Майорова редко теряла благодушие, угощала студентов шоколадными конфетами, вспоминая боевую молодость, когда ее муж еще был простым политруком, а не главнокомандующим Прибалтийского военного округа. Бешеной я ее видел лишь однажды, когда мерный ход занятий прервала студентка с латышского потока, зашедшая в аудиторию, чтобы сделать объявление для товарок из общежития. Извинившись, девушка обратилась к ним по-латышски, отчего Майорова побледнела и взвизгнула.
– На территории Союза Советских Социалистических республик, – выразительно сказала она, – извольте говорить на человеческом языке.
Спрятав глаза от стыда за наш Союз, мы слушали, как застенчивая студентка, изучавшая латышскую, а не русскую литературу, извинялась на человеческом языке с тем сильным акцентом, который выдавал провинциальное происхождение. В Риге все, кроме хулиганов из бандитского Московского форштадта, прилично говорили по-русски.
Майорова любила принимать экзамены на дому – из демократизма и чтобы показать трофеи. Генеральская чета жила напротив памятника Ленина в сдвоенной квартире, занимавшей весь этаж некогда доходного дома. В дверях мы столкнулись с хозяином. Поклонившись на всякий случай в пояс, я громко поздоровался.
– Ы-ы, – ответил Майоров, но я, начитавшись Гашека, ничуть не удивился, думая, что генералы не владеют членораздельной речью.
Снисходительно выслушав мою структуралистскую интерпретацию «Стихов о советском паспорте», Майорова угостила чаем с конфетами «Мишка на Севере» и предложила осмотреться.
– Неужели Фальк? – осмелев, спросил я, показывая на синий пейзаж.
– Муж жалуется, что аляповато, – вздохнула Майорова, – но работа – музейная.
В приоткрытые двери виднелась анфилада комнат, уставленных стеллажами с богемским хрусталем. Столько посуды мне довелось видеть только в Павловском дворце.
– Чехи надарили, – объяснила Майорова, – и как им было отказать?! От такой чумы избавили.
Когда мы вышли за могучие двери, однокурсницы насплетничали:
– Для уборки покоев Майорова нанимает самых уродливых домработниц, но ничего не помогает, и девиц меняют как только залетят.
2.
Мы знали, что советская власть вечна, как всемирное тяготение, но именно постоянное давление придавало азарт нашим шуткам, песням и стонам.
– Ни одно слово не пропадет зря, – твердили собутыльники, кивая на телефон, считавшийся любимым инструментом госбезопасности.

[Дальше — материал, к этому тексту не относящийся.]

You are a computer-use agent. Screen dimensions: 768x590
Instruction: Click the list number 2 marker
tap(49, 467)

Но сам я, честно говоря, никогда не верил, что кто-то может и впрямь фиксировать ту смурь, что мы несли за чаем и водкой. К тому же я никогда не видел сотрудника КГБ и не мог его себе представить. В той среде, где я вырос, чекиста считали полумифическим существом: гарпия с партбилетом. Как у греков, эти фантомы, сотканные из суеверного страха и распаленной вином фантазии, вызывали вечный художественный интерес. Что ни скажешь, все в жилу и смешно:
– Андропов сломал руку.
– Кому?
Допуская сверхчеловеческие способности органов, мы отказывали им в человеческих. Вообразить за нашим столом чекиста было не проще, чем игуану или Бонда. Тем сильнее я удивился, когда школьный товарищ, став студентом столичного вуза, спросил, стоит ли ему отправиться по распределению в КГБ, чтобы заняться там чистой наукой. Брызжа слюной, выкатывая глаза и вырывая волосы из молодой бороды, я исполнил песню протеста без слов. Но он меня понял и занялся не чистой, а прикладной наукой на том же ядерном реакторе, где моя мама работала с мирным атомом, выращивая помидоры на подоконнике.

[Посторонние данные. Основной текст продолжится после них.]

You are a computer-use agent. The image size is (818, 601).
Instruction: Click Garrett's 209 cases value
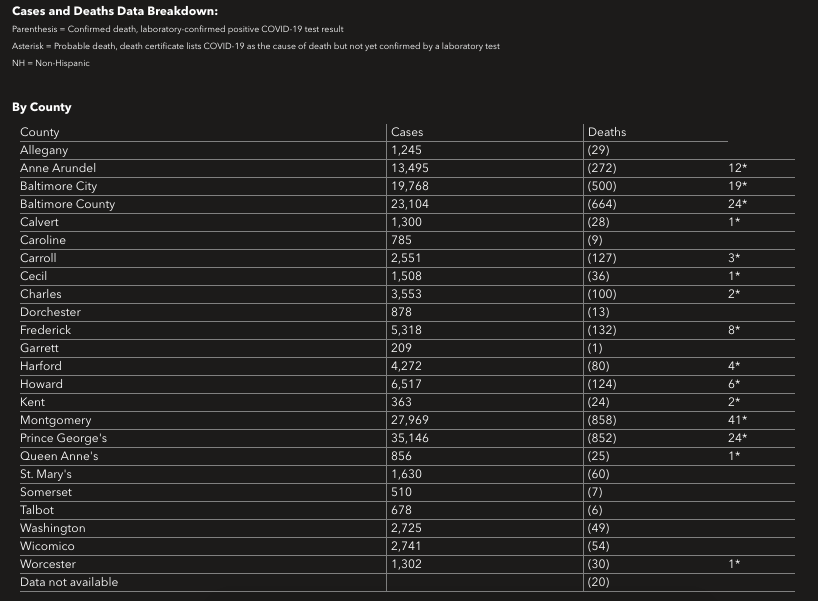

Пожалуй, мы верили в КГБ примерно так, как просвещенные эллины в эту самую гарпию: факт природы, приукрашенный фольклором. При этом я знал, что дед сгинул в киевском Чека, и понимал, что в такой осторожной стране стучать должен каждый третий. Но знание это было сугубо головным и служило фоном, на котором вышивались наши бесшабашные разговоры.

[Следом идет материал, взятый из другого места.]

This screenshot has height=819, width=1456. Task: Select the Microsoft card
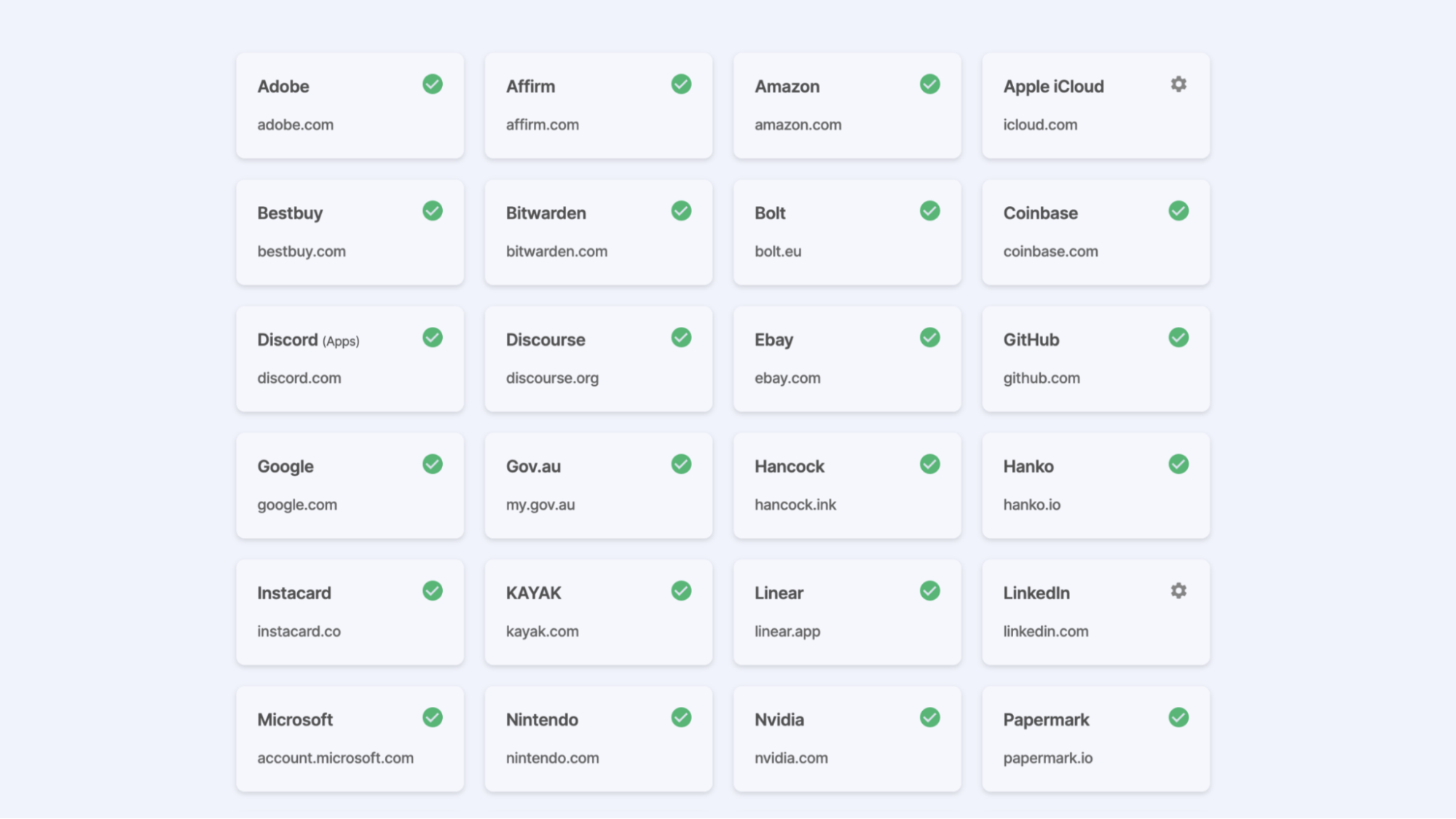(349, 739)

Советская власть нам казалась не только страшной, но и смешной, раньше – как Хрущев, позже – как Брежнев. За ним мы следили с любовной пристальностью. Однажды, одуревший от безделья, я смотрел в прямом эфире, как и без того разукрашенный генсек получал в награду парадную саблю, усыпанную бриллиантами. Когда толстый генерал протянул ему оружие, Брежнев отпрянул в комическом ужасе и поднял руки вверх, показывая, что сдается.